Pediu o espelho - tire-me daqui! Estou sempre a ver, vejo tudo... Esta sala está cheia coisas! Esta sala sem espaços, sem vazios... Sem largueza... Que assim magoa os meus olhos de vidro...!
Depois falou o espelho:
- Eu estava num palácio e em frente de mim havia espaço, espaço e espaço. E o chão era de mármore liso e brilhante. E eu estava no fundo de uma galeria silenciosa e solitária. E contemplava o mudar das horas do dia. Vi os reis e as rainhas pálidos no dia da coroação, com suas coroas cintilantes e pesadas. Vi os ministros, os conselheiros, e os homens importantes com seu nariz comprido, a sua cara de caso e o seu ar solicito. E vi as namoradas de vestido branco que nas noites de bailes fugiam um instante para a galeria solitária. Elas deslizavam rápidas e leves negando sempre a flor que lhes pediam. E vi as multidões das revoluções que passavam, desesperadamente, partindo tudo, à procura de justiça. Vi, vi, vi.
Eu sou um espelho; passei toda a minha vida a ver. As imagens entraram todas dentro de mim. Vi, vi, vi. E agora estou nesta sala onde não há um lugar onde os meus olhos de vidro descansem. Tira-me daqui e põe-me em frente de uma parede branca, nua e lisa.

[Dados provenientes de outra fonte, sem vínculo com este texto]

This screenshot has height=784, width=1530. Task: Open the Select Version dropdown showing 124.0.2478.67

Disse o espelho - peço-te que tires da minha frente aquela bailarina de Saxe. Estou farto de a ver o dia inteiro sempre com o pé no ar em posição de desequilíbrio. Os meus olhos de vidro não têm pálpebras. Só as noites são as minhas pálpebras. Mas durante o dia nunca posso fechar os olhos. E estou cansadíssimo de passar os dias a ver uma bailarina com o pé no ar.
A bailarina estava numa prateleira em frente do espelho. Pegou nela e pô-la no outro lado da sala, em cima da cômoda, de maneira a que o espelho não a visse.

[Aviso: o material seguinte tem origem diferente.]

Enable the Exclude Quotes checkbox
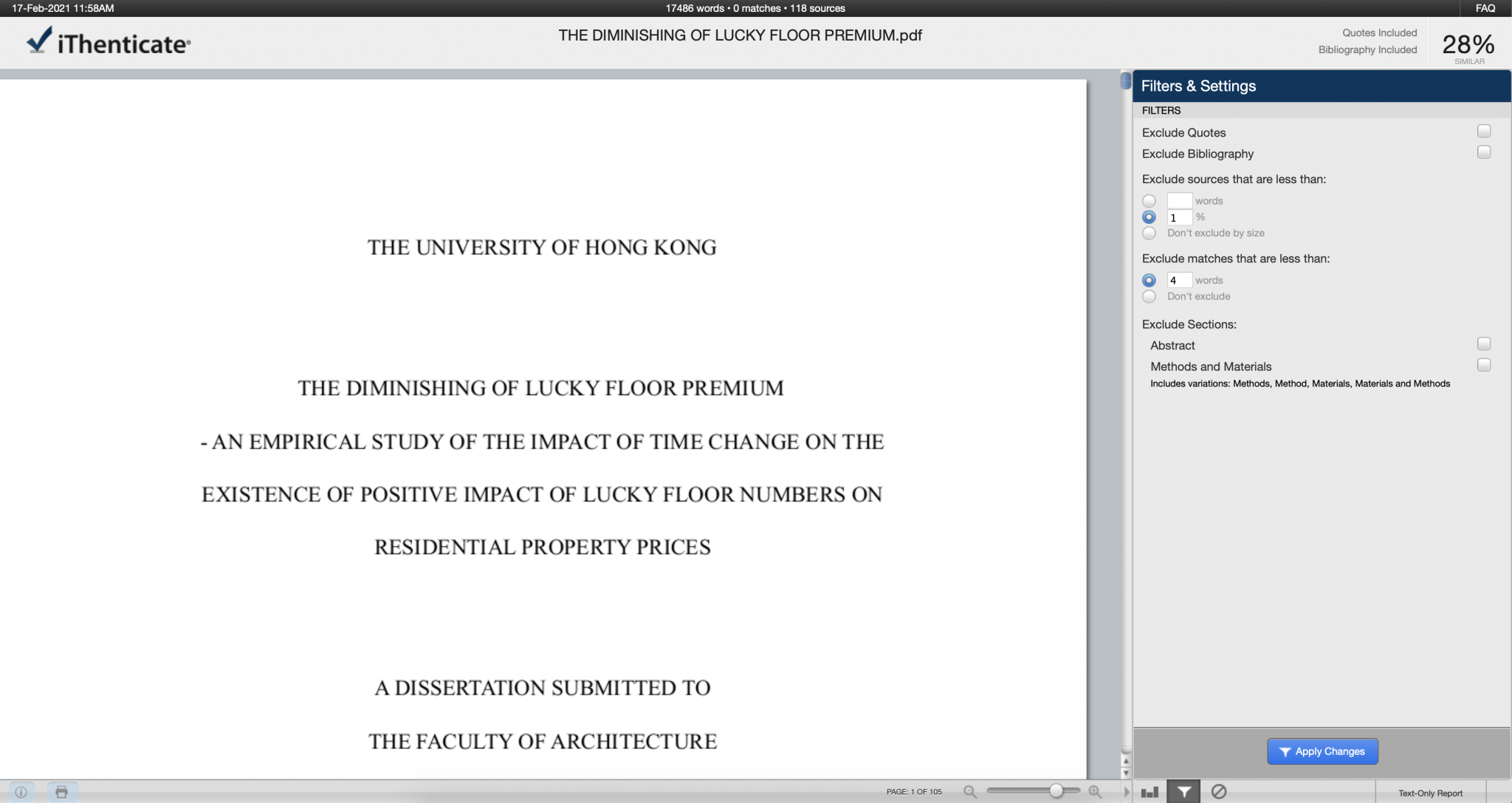 (1484, 131)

- Obrigado - Disse o espelho.
Sou, como já sabes, um espelho antiqüíssimo. Há séculos que todas as meninas querem saber se haverá no mundo alguém mais bonito do que elas. Vê-te bem. És muito bonita, mas há uma coisa muito mais bonita do que tu.
Uma parede branca, nua e lisa.
Ainda bem – disse o espelho. Mais não imaginas a quantidade de meninas que pelos séculos fora se olharem nos meus olhos de vidro e disseram: “Acho-me linda”!
Ele passa o dia em frente de mim, a ver-se em mim e a dizer: “É um cabelo lindo”. E eu já não o posso olhar.
O espelho disse-me que havia uma parede branca que era ainda mais bonita do que eu.
- Os espelhos são uns sonhadores, estão sempre a imaginar o que não vêem. És muito mais bonita do que uma parede.